Intel C++ Compiler - Overview

Overview

The compilers generate code for IA-32 and Intel 64 architectures and certain non-Intel but compatible processors, such as certain AMD processors. A specific release of the compiler (11.1) is available for development of Linux-based applications for IA-64 (Itanium 2) processors.

The 13.0 release adds support for the Intel Xeon Phi coprocessor. It continues support for automatic vectorization, which can generate SSE, SSE2, SSE3, SSSE3, SSE4, AVX and AVX2 SIMD instructions, and the embedded variant for Intel MMX and MMX 2. Use of such instruction through the compiler can lead to improved application performance in some applications as run on IA-32 and Intel 64 architectures, compared to applications built with compilers that do not support these instructions.

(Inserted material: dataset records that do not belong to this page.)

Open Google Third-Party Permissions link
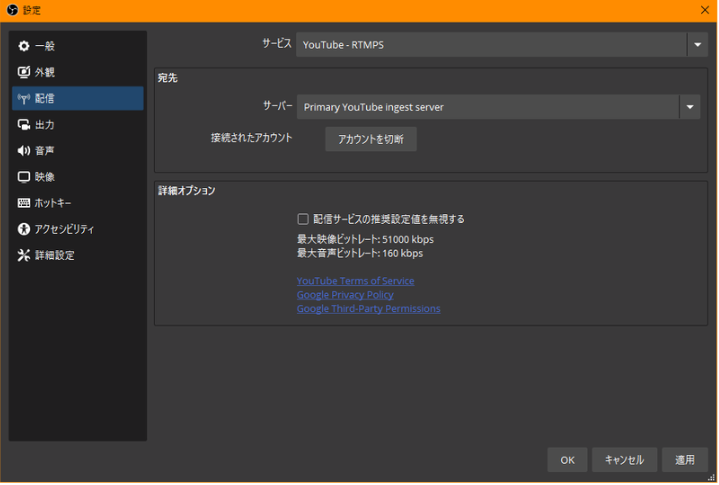Image resolution: width=719 pixels, height=485 pixels. [368, 309]
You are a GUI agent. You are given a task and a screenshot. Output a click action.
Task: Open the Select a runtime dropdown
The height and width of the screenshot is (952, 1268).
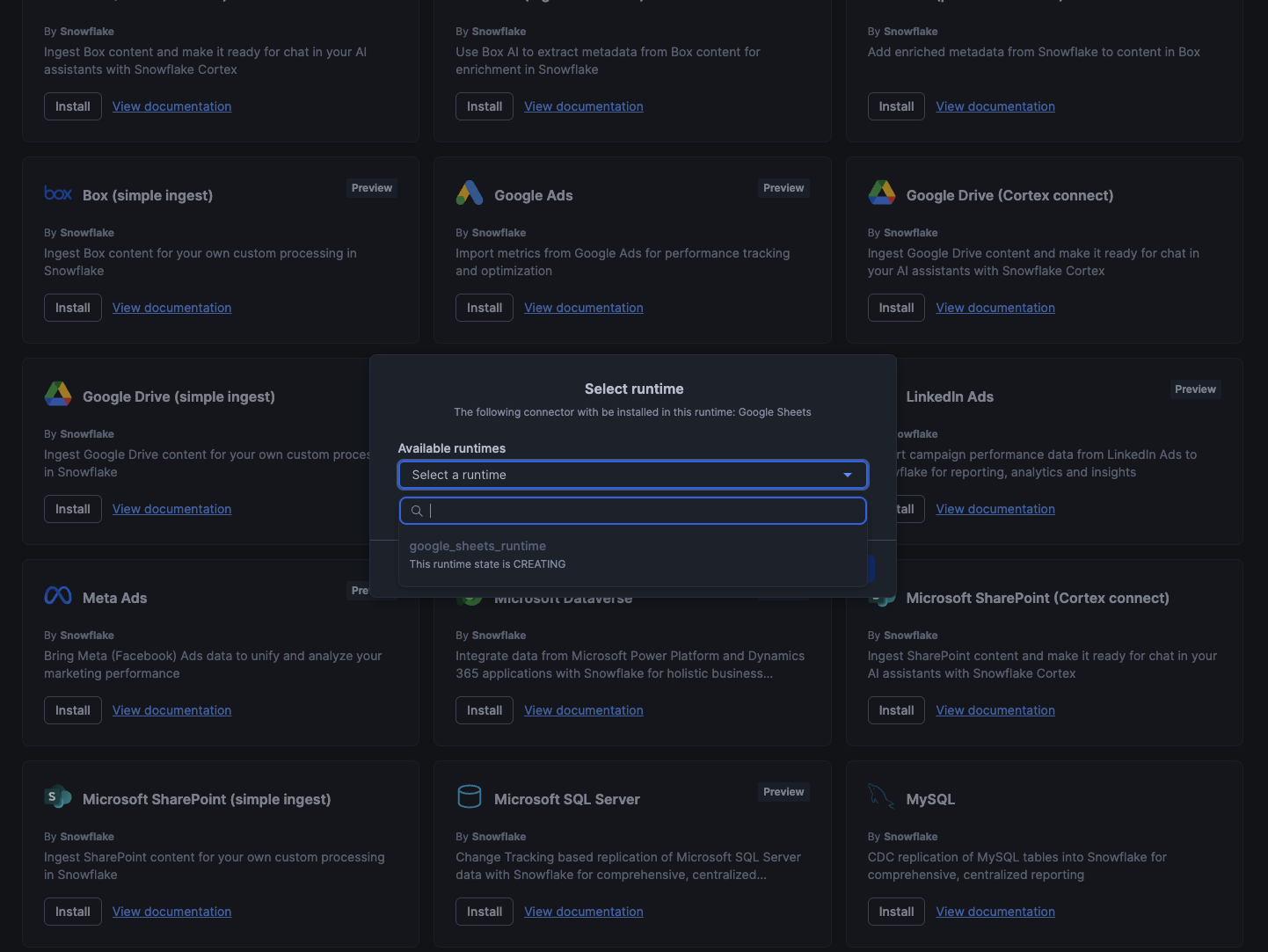click(632, 475)
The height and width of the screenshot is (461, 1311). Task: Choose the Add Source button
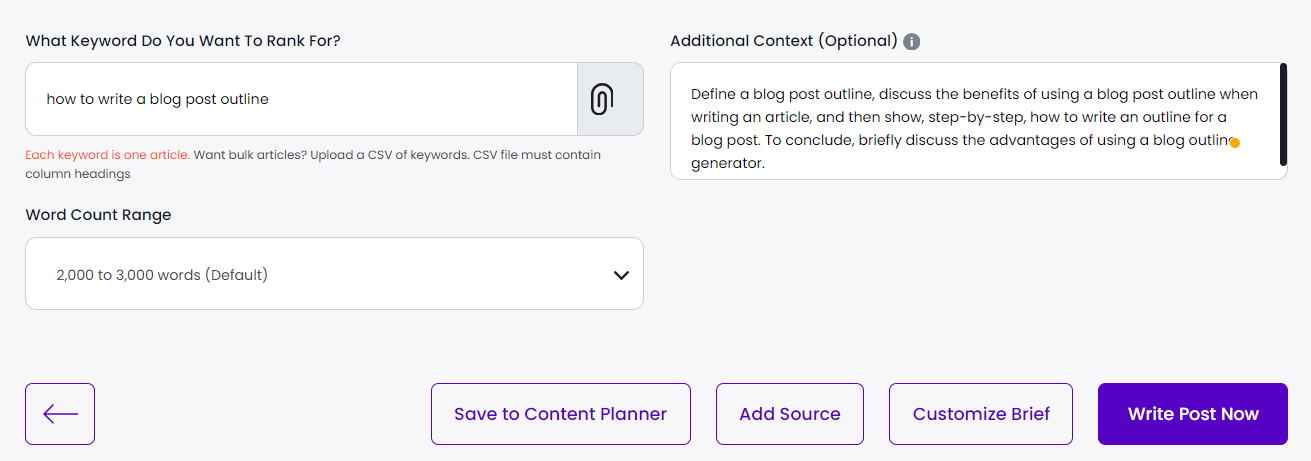click(789, 414)
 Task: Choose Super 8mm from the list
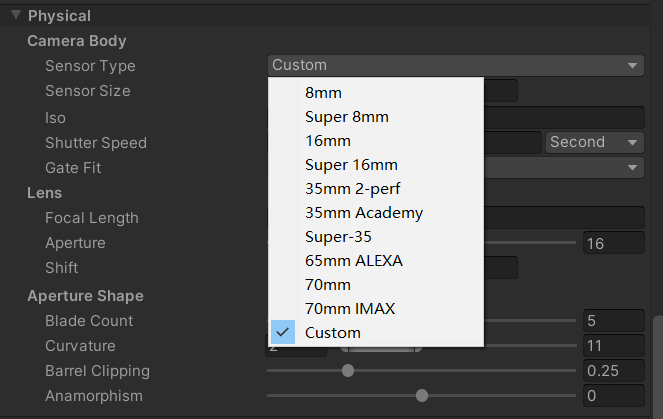coord(346,116)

Intel compilers continue support for Intel Cilk Plus, which is a capability for writing vectorized and parallel code that can be used on IA-32 and Intel 64 processors or which can be offloaded to Xeon Phi coprocessors. They also continue support for OpenMP 3.1, symmetric multiprocessing, automatic parallelization, and Guided Auto-Parallization (GAP). With the add-on Cluster OpenMP capability, the compilers can also automatically generate Message Passing Interface calls for distributed memory multiprocessing from OpenMP directives.

Intel C++ is compatible with Microsoft Visual C++ on Windows and integrates into Microsoft Visual Studio. On Linux and OS X, it is compatible with GNU Compiler Collection (GCC) and the GNU toolchain. Intel compilers are known for the application performance they can enable as measured by benchmarks, such as the SPEC CPU benchmarks.